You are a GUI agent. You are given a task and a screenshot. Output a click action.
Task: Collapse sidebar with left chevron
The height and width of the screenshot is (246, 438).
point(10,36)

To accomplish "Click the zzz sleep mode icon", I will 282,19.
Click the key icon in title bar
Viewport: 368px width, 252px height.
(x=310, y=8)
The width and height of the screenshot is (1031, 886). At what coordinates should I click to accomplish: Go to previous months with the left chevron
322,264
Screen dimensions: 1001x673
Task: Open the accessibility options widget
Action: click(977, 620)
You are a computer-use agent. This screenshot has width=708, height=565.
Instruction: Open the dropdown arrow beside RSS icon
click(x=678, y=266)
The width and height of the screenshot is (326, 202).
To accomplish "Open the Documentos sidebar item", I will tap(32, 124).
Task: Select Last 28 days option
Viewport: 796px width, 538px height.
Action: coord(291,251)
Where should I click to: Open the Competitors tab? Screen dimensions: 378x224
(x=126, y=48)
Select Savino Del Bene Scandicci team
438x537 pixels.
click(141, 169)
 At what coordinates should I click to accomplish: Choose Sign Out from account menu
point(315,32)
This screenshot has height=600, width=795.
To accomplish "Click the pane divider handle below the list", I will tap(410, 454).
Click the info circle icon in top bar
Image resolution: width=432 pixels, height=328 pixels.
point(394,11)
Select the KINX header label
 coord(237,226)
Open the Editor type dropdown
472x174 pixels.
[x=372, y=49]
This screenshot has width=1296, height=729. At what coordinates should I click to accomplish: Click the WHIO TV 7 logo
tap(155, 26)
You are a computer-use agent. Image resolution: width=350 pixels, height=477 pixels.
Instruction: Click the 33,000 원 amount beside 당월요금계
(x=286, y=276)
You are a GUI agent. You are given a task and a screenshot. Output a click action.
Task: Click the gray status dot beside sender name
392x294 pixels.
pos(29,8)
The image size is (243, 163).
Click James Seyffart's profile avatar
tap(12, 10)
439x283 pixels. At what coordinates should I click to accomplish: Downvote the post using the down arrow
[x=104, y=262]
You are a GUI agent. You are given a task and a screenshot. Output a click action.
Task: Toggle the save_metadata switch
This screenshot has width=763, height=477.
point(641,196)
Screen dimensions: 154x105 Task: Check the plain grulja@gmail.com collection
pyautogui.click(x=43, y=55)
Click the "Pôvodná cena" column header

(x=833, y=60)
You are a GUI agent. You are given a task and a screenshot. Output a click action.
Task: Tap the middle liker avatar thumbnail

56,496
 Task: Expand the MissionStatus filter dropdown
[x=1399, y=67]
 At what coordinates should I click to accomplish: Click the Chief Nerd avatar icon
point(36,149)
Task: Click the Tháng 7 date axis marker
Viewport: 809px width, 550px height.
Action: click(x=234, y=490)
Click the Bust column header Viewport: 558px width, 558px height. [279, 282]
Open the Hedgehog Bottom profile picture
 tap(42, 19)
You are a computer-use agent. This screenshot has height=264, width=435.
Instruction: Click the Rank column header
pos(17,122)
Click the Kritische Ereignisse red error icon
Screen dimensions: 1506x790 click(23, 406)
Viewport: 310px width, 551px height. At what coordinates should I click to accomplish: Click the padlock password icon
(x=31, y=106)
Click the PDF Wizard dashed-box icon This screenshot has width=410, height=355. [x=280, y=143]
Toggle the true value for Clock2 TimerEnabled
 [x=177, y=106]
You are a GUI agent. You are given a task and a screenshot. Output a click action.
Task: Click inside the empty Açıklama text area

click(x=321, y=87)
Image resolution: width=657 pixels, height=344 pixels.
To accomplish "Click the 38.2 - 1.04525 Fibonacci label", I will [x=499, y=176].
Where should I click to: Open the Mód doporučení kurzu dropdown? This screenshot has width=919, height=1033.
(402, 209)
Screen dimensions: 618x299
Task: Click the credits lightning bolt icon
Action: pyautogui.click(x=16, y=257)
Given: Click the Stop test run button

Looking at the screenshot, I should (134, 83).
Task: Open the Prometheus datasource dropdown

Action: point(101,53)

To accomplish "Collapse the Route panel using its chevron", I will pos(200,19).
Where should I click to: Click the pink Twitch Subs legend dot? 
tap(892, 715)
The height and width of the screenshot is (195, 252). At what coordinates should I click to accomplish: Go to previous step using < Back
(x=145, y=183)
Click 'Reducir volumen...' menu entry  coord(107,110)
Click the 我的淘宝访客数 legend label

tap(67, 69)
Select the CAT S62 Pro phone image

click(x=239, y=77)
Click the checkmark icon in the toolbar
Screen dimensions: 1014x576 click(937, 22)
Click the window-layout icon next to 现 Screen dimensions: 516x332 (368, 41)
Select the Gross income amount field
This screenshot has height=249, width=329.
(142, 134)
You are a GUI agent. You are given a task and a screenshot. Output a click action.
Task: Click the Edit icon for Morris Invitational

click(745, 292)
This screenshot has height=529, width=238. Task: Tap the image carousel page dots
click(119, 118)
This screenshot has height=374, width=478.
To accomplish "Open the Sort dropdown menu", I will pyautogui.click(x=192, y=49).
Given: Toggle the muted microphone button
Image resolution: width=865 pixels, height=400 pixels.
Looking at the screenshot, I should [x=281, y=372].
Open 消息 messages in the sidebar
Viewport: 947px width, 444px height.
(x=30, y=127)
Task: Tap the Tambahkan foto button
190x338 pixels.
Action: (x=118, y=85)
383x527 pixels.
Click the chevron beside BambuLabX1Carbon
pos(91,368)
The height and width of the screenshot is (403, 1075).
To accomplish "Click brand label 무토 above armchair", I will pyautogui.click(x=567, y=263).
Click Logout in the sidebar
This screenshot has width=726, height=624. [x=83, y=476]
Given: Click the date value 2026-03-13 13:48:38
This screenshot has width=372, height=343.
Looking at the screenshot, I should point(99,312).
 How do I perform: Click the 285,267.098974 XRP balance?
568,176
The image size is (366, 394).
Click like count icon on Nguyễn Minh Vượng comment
------------------------------------
> _BRIEF_
All the records above are to be reproduced exactly.

> _SOLUTION_
You are a GUI agent. You are given a task and a screenshot. Output a click action.
Task: Collapse sidebar with left chevron
The height and width of the screenshot is (246, 438).
point(10,36)

To accomplish "Click the zzz sleep mode icon", I will 282,19.
Click the key icon in title bar
Viewport: 368px width, 252px height.
(x=310, y=8)
The width and height of the screenshot is (1031, 886). At what coordinates should I click to accomplish: Go to previous months with the left chevron
322,264
Screen dimensions: 1001x673
Task: Open the accessibility options widget
Action: click(977, 620)
You are a computer-use agent. This screenshot has width=708, height=565.
Instruction: Open the dropdown arrow beside RSS icon
click(x=678, y=266)
The width and height of the screenshot is (326, 202).
To accomplish "Open the Documentos sidebar item", I will tap(32, 124).
Task: Select Last 28 days option
Viewport: 796px width, 538px height.
Action: coord(291,251)
Where should I click to: Open the Competitors tab? Screen dimensions: 378x224
(x=126, y=48)
Select Savino Del Bene Scandicci team
438x537 pixels.
click(141, 169)
 At what coordinates should I click to accomplish: Choose Sign Out from account menu
point(315,32)
This screenshot has height=600, width=795.
To accomplish "Click the pane divider handle below the list", I will tap(410, 454).
Click the info circle icon in top bar
Image resolution: width=432 pixels, height=328 pixels.
point(394,11)
Select the KINX header label
 coord(237,226)
Open the Editor type dropdown
472x174 pixels.
[x=372, y=49]
This screenshot has width=1296, height=729. At what coordinates should I click to accomplish: Click the WHIO TV 7 logo
tap(155, 26)
You are a computer-use agent. Image resolution: width=350 pixels, height=477 pixels.
Instruction: Click the 33,000 원 amount beside 당월요금계
(x=286, y=276)
You are a GUI agent. You are given a task and a screenshot. Output a click action.
Task: Click the gray status dot beside sender name
392x294 pixels.
pos(29,8)
The image size is (243, 163).
Click James Seyffart's profile avatar
tap(12, 10)
439x283 pixels. At what coordinates should I click to accomplish: Downvote the post using the down arrow
[x=104, y=262]
You are a GUI agent. You are given a task and a screenshot. Output a click action.
Task: Toggle the save_metadata switch
This screenshot has width=763, height=477.
point(641,196)
Screen dimensions: 154x105 Task: Check the plain grulja@gmail.com collection
pyautogui.click(x=43, y=55)
Click the "Pôvodná cena" column header

(x=833, y=60)
You are a GUI agent. You are given a task and a screenshot. Output a click action.
Task: Tap the middle liker avatar thumbnail

56,496
 Task: Expand the MissionStatus filter dropdown
[x=1399, y=67]
 At what coordinates should I click to accomplish: Click the Chief Nerd avatar icon
point(36,149)
Task: Click the Tháng 7 date axis marker
Viewport: 809px width, 550px height.
Action: click(x=234, y=490)
Click the Bust column header Viewport: 558px width, 558px height. [279, 282]
Open the Hedgehog Bottom profile picture
 tap(42, 19)
You are a computer-use agent. This screenshot has height=264, width=435.
Instruction: Click the Rank column header
pos(17,122)
Click the Kritische Ereignisse red error icon
Screen dimensions: 1506x790 click(23, 406)
Viewport: 310px width, 551px height. At what coordinates should I click to accomplish: Click the padlock password icon
(x=31, y=106)
Click the PDF Wizard dashed-box icon This screenshot has width=410, height=355. [x=280, y=143]
Toggle the true value for Clock2 TimerEnabled
 [x=177, y=106]
You are a GUI agent. You are given a task and a screenshot. Output a click action.
Task: Click inside the empty Açıklama text area

click(x=321, y=87)
Image resolution: width=657 pixels, height=344 pixels.
To accomplish "Click the 38.2 - 1.04525 Fibonacci label", I will [x=499, y=176].
Where should I click to: Open the Mód doporučení kurzu dropdown? This screenshot has width=919, height=1033.
(402, 209)
Screen dimensions: 618x299
Task: Click the credits lightning bolt icon
Action: pyautogui.click(x=16, y=257)
Given: Click the Stop test run button

Looking at the screenshot, I should (134, 83).
Task: Open the Prometheus datasource dropdown

Action: point(101,53)

To accomplish "Collapse the Route panel using its chevron", I will pos(200,19).
Where should I click to: Click the pink Twitch Subs legend dot? 
tap(892, 715)
The height and width of the screenshot is (195, 252). At what coordinates should I click to accomplish: Go to previous step using < Back
(x=145, y=183)
Click 'Reducir volumen...' menu entry  coord(107,110)
Click the 我的淘宝访客数 legend label

tap(67, 69)
Select the CAT S62 Pro phone image

click(x=239, y=77)
Click the checkmark icon in the toolbar
Screen dimensions: 1014x576 click(937, 22)
Click the window-layout icon next to 现 Screen dimensions: 516x332 (368, 41)
Select the Gross income amount field
This screenshot has height=249, width=329.
(142, 134)
You are a GUI agent. You are given a task and a screenshot. Output a click action.
Task: Click the Edit icon for Morris Invitational

click(745, 292)
This screenshot has height=529, width=238. Task: Tap the image carousel page dots
click(119, 118)
This screenshot has height=374, width=478.
To accomplish "Open the Sort dropdown menu", I will pyautogui.click(x=192, y=49).
Given: Toggle the muted microphone button
Image resolution: width=865 pixels, height=400 pixels.
Looking at the screenshot, I should [x=281, y=372].
Open 消息 messages in the sidebar
Viewport: 947px width, 444px height.
(x=30, y=127)
Task: Tap the Tambahkan foto button
190x338 pixels.
Action: (x=118, y=85)
383x527 pixels.
Click the chevron beside BambuLabX1Carbon
pos(91,368)
The height and width of the screenshot is (403, 1075).
To accomplish "Click brand label 무토 above armchair", I will pyautogui.click(x=567, y=263).
Click Logout in the sidebar
This screenshot has width=726, height=624. [x=83, y=476]
Given: Click the date value 2026-03-13 13:48:38
This screenshot has width=372, height=343.
Looking at the screenshot, I should point(99,312).
 How do I perform: Click the 285,267.098974 XRP balance?
568,176
The image size is (366, 394).
Click like count icon on Nguyễn Minh Vượng comment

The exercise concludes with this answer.